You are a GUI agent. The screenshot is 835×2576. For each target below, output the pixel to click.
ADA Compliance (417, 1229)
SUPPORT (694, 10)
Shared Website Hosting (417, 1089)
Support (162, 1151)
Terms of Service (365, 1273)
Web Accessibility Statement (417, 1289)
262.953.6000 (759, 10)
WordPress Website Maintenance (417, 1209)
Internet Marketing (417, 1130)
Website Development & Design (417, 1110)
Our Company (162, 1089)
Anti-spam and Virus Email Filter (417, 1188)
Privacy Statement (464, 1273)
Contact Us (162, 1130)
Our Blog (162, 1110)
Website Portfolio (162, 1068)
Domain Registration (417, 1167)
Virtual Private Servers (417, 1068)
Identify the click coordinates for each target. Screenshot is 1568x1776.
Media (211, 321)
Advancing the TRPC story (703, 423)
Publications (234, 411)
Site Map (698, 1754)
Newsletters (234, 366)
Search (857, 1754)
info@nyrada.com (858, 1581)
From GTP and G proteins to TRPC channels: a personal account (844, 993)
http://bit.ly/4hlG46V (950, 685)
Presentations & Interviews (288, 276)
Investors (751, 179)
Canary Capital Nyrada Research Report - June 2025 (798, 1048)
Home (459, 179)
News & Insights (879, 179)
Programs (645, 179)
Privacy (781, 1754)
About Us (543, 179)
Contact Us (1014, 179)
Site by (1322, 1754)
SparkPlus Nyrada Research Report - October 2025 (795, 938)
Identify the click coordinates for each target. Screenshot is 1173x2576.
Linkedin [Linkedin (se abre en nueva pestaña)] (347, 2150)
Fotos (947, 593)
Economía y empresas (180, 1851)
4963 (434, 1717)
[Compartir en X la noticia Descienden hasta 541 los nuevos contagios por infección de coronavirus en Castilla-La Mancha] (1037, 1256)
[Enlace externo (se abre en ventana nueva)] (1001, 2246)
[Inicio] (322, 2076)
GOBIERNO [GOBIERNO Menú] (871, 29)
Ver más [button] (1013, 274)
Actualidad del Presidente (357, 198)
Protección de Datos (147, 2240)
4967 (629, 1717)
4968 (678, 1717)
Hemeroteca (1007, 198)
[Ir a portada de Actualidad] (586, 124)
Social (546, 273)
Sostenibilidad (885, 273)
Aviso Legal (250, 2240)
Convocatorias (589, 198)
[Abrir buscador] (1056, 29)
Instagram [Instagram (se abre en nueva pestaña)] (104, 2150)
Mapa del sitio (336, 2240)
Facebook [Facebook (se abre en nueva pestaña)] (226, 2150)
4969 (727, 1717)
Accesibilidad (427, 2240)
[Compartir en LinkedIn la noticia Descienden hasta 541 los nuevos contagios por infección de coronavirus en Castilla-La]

========

*Work instructions*
Word for word, restate the lines of the data above that fall between the line holding "Media (211, 321)" and the line holding "Fotos (947, 593)", inclusive, and no other lines.

*Written response*
Media (211, 321)
Advancing the TRPC story (703, 423)
Publications (234, 411)
Site Map (698, 1754)
Newsletters (234, 366)
Search (857, 1754)
info@nyrada.com (858, 1581)
From GTP and G proteins to TRPC channels: a personal account (844, 993)
http://bit.ly/4hlG46V (950, 685)
Presentations & Interviews (288, 276)
Investors (751, 179)
Canary Capital Nyrada Research Report - June 2025 (798, 1048)
Home (459, 179)
News & Insights (879, 179)
Programs (645, 179)
Privacy (781, 1754)
About Us (543, 179)
Contact Us (1014, 179)
Site by (1322, 1754)
SparkPlus Nyrada Research Report - October 2025 (795, 938)
Identify the click coordinates for each target. Screenshot is 1173x2576.
Linkedin [Linkedin (se abre en nueva pestaña)] (347, 2150)
Fotos (947, 593)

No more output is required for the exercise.